Recipes

Setting Values from the Command-Line

It can be convenient to provide users with the ability to override config options using command-line switches. Here is an example of how that can be done using argparse:

cfg = profig.Config()
cfg.init('server.host', 'localhost')
cfg.init('server.port', 8080)

parser = argparse.ArgumentParser()
parser.add_argument('-O', dest='options', action='append',
    metavar='<key>:<value>', help='Overrides an option in the config file')

args = parser.parse_args(['-O', 'server.port:9090'])

# update option values
cfg.update(opt.split(':') for opt in args.options)

print(cfg['server.port']) # -> 9090

If you need to provide a list of available options to the user, you can simply iterate over the config object:

>>> for k in cfg:
...     print(k)
server.host
server.port

You can also restrict the options that can be set from the command-line to a specific section:

args = parser.parse_args(['-O', 'port:9090'])
cfg.section('server').update(opt.split(':') for opt in args.options)

Multiprocess Sychronization

One way to synchronize a config file across multiple processes is to use a lock file. This allows processes to make a modifications to a config file in a safe way and have that change be reflected across all other processes when they sync again.

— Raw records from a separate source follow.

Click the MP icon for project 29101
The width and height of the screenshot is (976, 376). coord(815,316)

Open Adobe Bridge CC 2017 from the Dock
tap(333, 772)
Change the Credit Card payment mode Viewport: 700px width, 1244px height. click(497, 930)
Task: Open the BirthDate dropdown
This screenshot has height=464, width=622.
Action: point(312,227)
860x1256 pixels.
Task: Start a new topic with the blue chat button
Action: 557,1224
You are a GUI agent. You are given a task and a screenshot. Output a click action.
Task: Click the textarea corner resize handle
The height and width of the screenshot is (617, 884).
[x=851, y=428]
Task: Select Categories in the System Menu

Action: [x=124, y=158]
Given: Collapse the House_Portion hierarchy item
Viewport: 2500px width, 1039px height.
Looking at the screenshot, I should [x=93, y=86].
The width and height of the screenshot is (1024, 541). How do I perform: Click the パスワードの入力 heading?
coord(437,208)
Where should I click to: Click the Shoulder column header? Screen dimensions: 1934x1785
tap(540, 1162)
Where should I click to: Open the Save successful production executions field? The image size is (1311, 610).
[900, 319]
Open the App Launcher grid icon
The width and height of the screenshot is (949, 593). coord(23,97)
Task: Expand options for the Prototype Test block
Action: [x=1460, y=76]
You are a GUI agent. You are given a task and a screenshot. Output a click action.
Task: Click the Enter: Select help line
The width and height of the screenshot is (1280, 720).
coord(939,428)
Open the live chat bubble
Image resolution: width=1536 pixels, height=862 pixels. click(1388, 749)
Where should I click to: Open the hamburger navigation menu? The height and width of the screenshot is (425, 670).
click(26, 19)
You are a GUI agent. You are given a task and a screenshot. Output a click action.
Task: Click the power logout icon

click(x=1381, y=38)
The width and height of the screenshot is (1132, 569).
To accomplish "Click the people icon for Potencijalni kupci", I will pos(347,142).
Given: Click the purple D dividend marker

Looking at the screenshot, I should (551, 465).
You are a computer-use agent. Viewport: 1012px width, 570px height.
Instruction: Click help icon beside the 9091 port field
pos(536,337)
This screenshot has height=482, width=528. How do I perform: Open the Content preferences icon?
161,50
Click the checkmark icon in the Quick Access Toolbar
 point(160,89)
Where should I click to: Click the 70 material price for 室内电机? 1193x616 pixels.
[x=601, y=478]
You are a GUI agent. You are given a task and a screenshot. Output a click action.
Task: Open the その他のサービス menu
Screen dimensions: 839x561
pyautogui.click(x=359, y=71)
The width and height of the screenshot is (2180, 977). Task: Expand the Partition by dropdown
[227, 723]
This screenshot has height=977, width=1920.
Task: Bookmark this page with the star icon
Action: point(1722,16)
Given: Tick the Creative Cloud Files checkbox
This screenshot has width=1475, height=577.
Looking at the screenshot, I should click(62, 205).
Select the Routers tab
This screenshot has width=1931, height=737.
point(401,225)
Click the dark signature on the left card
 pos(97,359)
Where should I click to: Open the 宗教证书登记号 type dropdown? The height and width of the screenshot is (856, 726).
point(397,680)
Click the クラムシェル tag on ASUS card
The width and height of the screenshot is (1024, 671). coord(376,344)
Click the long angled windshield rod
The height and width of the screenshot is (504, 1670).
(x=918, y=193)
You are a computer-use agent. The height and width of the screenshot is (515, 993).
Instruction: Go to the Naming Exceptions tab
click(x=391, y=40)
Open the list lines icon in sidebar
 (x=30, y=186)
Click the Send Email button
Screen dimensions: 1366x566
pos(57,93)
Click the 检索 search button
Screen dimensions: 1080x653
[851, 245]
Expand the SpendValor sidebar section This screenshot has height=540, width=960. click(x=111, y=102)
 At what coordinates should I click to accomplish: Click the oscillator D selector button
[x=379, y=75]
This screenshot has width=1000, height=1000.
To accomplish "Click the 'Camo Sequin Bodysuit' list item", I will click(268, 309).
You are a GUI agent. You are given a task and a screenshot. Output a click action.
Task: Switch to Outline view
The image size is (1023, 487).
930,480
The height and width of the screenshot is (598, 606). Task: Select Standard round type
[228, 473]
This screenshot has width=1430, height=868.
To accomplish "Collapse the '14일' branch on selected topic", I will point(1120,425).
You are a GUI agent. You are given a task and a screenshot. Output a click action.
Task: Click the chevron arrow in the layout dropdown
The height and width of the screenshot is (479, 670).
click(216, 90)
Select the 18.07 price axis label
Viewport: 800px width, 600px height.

Here is an example using the lockfile module:

>>> lock = lockfile.FileLock('.cfglock')
>>> with lock:
...     cfg.sync()

Serialization

Because Config objects are based on dicts, it is easy to read/write configs from a serialization format such as JSON or msgpack:

>>> import json
>>> s = json.dumps(cfg.as_dict())
>>> cfg.update(json.loads(s))

Format Strings

Config objects can be used directly in format strings in several ways:

>>> '{0[server.host]}:{0[server.port]}'.format(cfg)
localhost:8080
>>> '{c[server.host]}:{c[server.port]}'.format(c=cfg)
localhost:8080
>>> '{host}:{port}'.format(**c.section('server'))
localhost:8080

In my opinion, this largely resolves the use cases for the interpolation feature of the stdlib configparser.